Contrary to the Plaintiff’s argument, this case does not implicate the Rooker-Feldman doctrine. The Maryland District and Circuit Courts, in vacating the 2003 Judgment, held that as to the Assignment of Judgment, Palisades misstated the amount of the judgment and failed to present sufficient evidence of ownership. In this case, the Defendants do not appeal that ruling, but merely defend against the Plaintiff’s charges of violations of the FDCPA, MCDCA, and MCPA. The grant or denial of the parties’ Motions for Summary Judgment has no effect on whether the Plaintiff owes a debt, the amount of any debt, or the creditor to whom any debt may be owed. By the same token, Powell’s federal and state law claims could have existed independent of the state court decision vacating the judgment. Johnson v. Brock & Scott, PLLC, No. 5:11-CV-474-F, 2012 WL 4483916, at *14 n.11 (E.D. N.C. Sept. 27, 2012). This Court has undertaken no review of any of the decisions of the Maryland state courts with regard to the operative facts of this case. In sum, this Memorandum Opinion merely states that the Defendants have committed no statutory violations and thus raises no Rooker-Feldman issue.

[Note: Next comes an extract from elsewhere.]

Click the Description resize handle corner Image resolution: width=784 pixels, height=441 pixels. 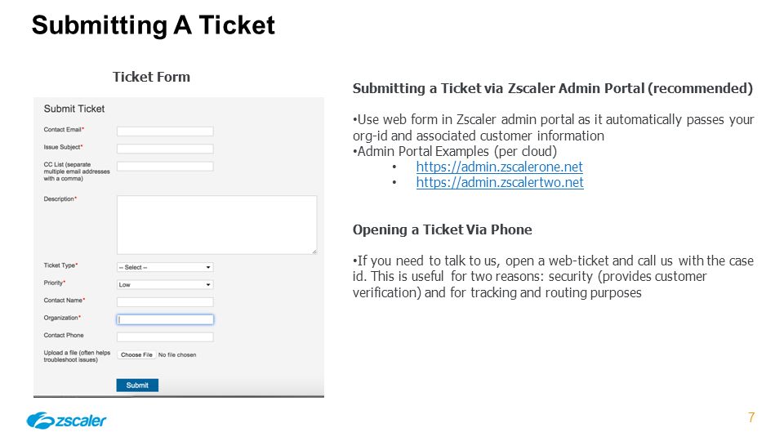point(314,252)
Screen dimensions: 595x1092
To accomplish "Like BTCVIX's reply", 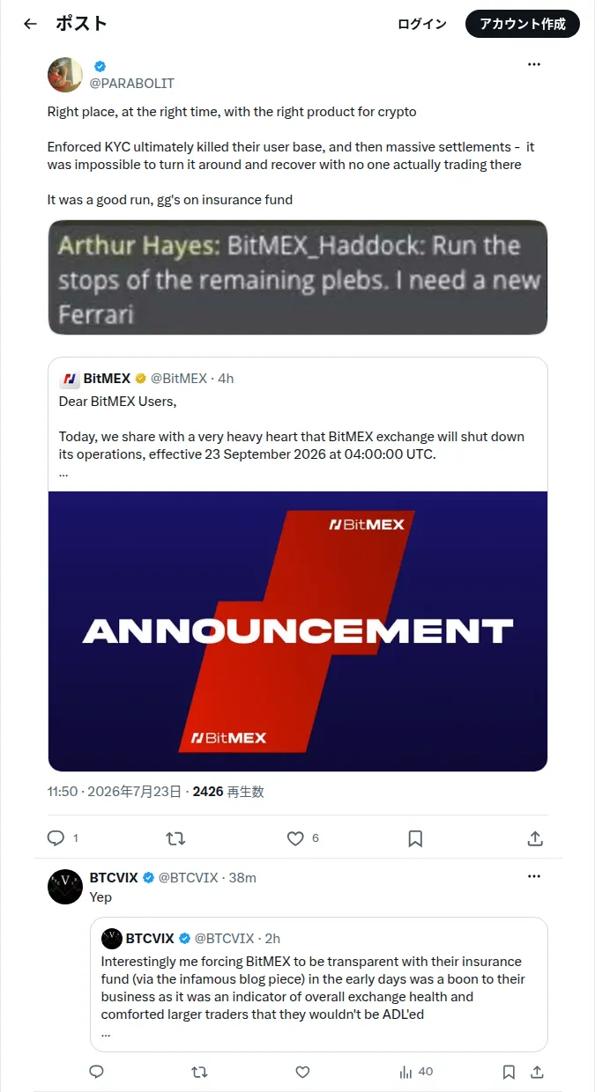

For the reasons stated above, the Plaintiff’s Motion for Partial Summary Judgment (ECF No. 22) is DENIED and the Defendants’ Motion for Summary Judgment (ECF No. 23) is GRANTED.

A separate Order follows.


For the reasons stated in the foregoing Memorandum Opinion, it is this, ORDERED that:

1. The Plaintiff’s Motion for Partial Summary Judgment (ECF No. 22) is DENIED;

2. The Defendants’ Motion for Summary Judgment (ECF No. 23) is GRANTED;

3. Judgment BE, and hereby IS, GRANTED in favor of the Defendants on the Plaintiff’s claims for violations of the Fair Debt Collection Practices Act, the Maryland Consumer Debt Collection Act, and the Maryland Consumer Protection Act;

4. The Clerk of the Court transmit copies of this Order and accompanying Memorandum Opinion to Counsel; and

5. The Clerk of the Court CLOSE THIS CASE.